The prairie art scene is contrarian and skeptical through and through, and no acclaim goes without some side-eye. Ronald Bloore, a remarkably fluent abstract artist, noted in a 1964 Canadian Art article that the workshops “poisoned the integrity” of the local artists and that Emma Lake “grew, achieved maturity, faltered and finally substituted for creative exploration an imported, critically secure painting theory.”

The writer Robert Enright noted in a 1984 issue of Canadian Art that “to understand how modernism established its grip—some would say stranglehold—on the collective imagination of Saskatoon’s artists, one has only to study the history of the Emma Lake Workshop.”

Imported or invited, stranglehold or inspiration, Greenberg’s visit still ripples. But I would argue that he was never more of an influence than the workshops themselves. The place, the sheer incredibleness of the location, and the workshops’ focus on process and dialogue and relationships—that is the primary influence on how art developed there through the century.

Artists need a place to explore and experiment, one that tests them in unexpected ways. Emma Lake provided that. Maybe the best example of this occurred in 1965, when one of the most influential process artists came all the way to Emma Lake only to embark upon a complete comedy of errors. Everything went wrong, and it was perfect.

The organizers decided to invite John Cage. His process often produces no clear product. He’s very relational. In 1952, he staged a nonconcert that some consider the first “happening,” a performance event where indeterminate elements just “happen.” His most famous piece of music is “4′33″,” four minutes and thirty-three seconds of a musician sitting at a piano playing nothing: silence. What did he accomplish as a mentor at Emma Lake?

Cage, whose transcendental experiences with nature often occurred when going off into the forests of New York with a wicker basket, collecting boletes and morels, apparently could not conceive of the scale of the wilderness around Emma and “got lost in the muskeg,” as Godwin put it, after he went out alone on just such a mushroom forage. “Yelling, startled moose,” Cage wrote of the experience. “8:00 darkness, soaked sneakers; settled for the night on squirrels’ midden. . . . Rationed cigarettes (one every three hours: they’d last ’till noon) Thought about direction (no stars).” He wandered until a search party found him the next day.

The disasters kept piling up. There was a forest fire nearby. McKay fell ill and had to hand over administration to another artist. Knowles got sick and left after a few days. And the cook was terrible and “up-tight.” Sculptor participant Ricardo Gómez described to King how “the atmosphere was tremendously electric. In a way, it was beautiful that it sort of culminated in that fantastic mind-snapping event where everything—it was just fantastic. Every conceivable thing that could possibly go haywire with anything, did.” Ironically, many who participated seemed to think the two weeks with Cage were inspiring, even if they appeared to have no immediate impact on the local psyche.

Chance, randomness, and uncertainty were all essential to Cage’s process. They also define the history and future of Emma Lake. After a few decades of sporadic programming, the Emma Lake Artists’ Workshops have been indefinitely closed since 2012, suffering from a lack of funding. There have been efforts to revive the program, though no resurrection has yet occurred.

According to Abstract Painting in Canada, Greenberg once said to Godwin: “The history of Canada is written in the landscape.” Greenberg was not wrong.
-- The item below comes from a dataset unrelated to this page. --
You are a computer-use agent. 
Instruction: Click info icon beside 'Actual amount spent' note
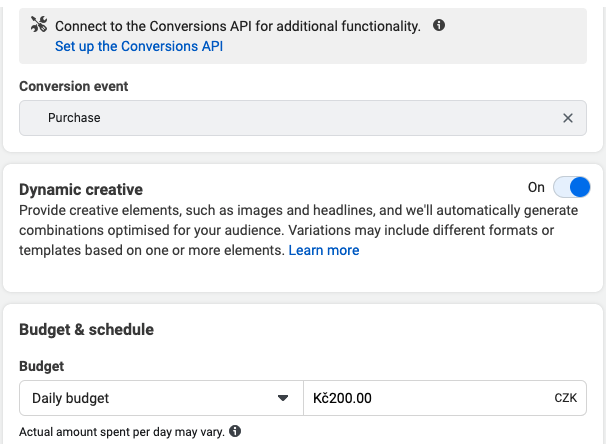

But the history of the land is on another scale entirely and far more enduring than the history of a nation-state. And an artist is only ever beholden to the long history of the universe.
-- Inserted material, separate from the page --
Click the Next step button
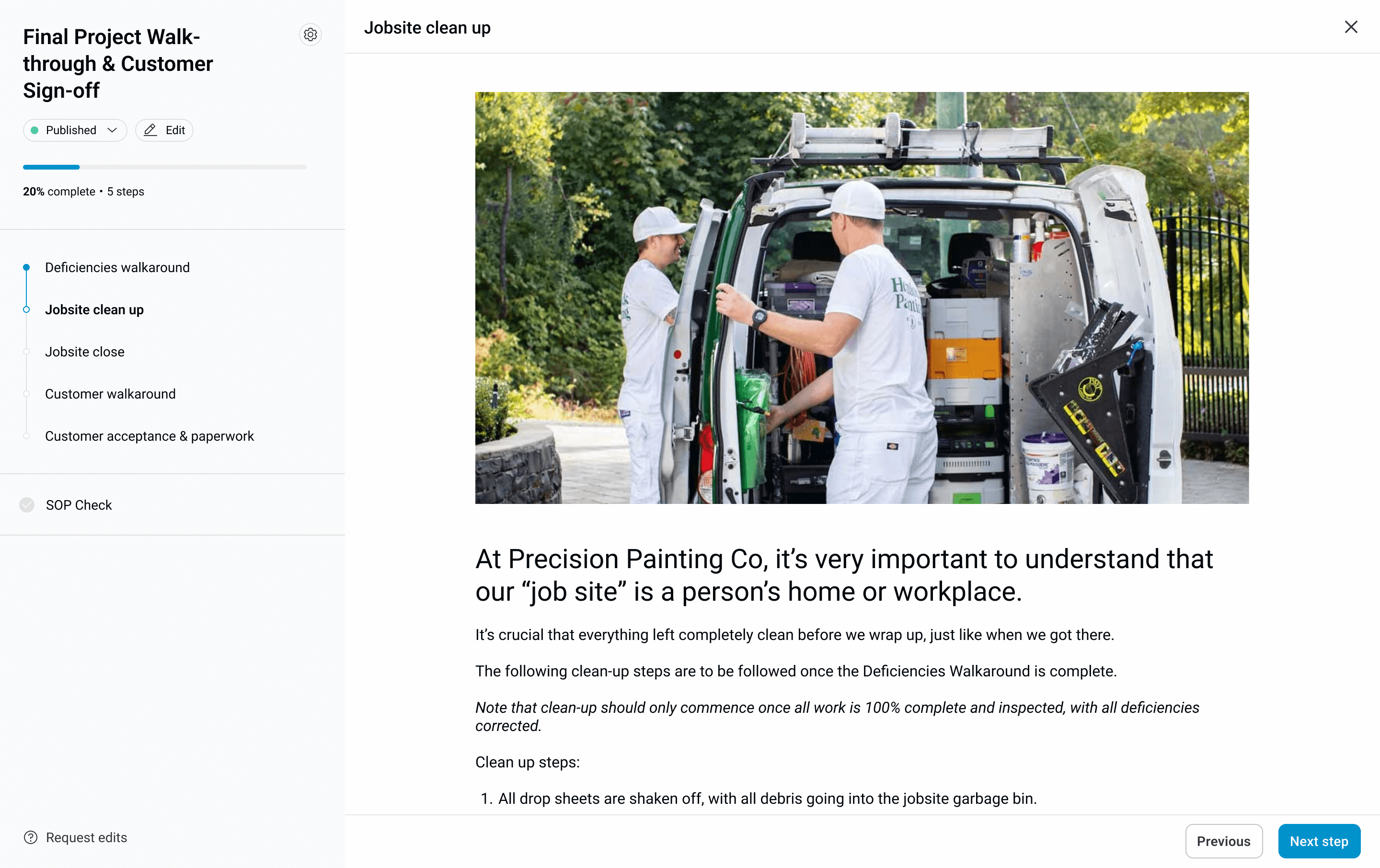 click(1319, 841)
The only mandate Emma Lake ever required of its participants was time alone together in the sanctuary of this awe-inspiring landscape. They just needed to bring themselves fully. Six decades of the Emma Lake Artists’ Workshops granted Saskatchewan a dynamic, unpredictable relationship to contemporary art, and we are all worse off for their absence.

Lee Henderson
Lee Henderson was born in Saskatoon and is the award-winning author of four books, the most recent of which was a novella in the collaborative book Disintegration in Four Parts. He teaches creative writing at the University of Victoria.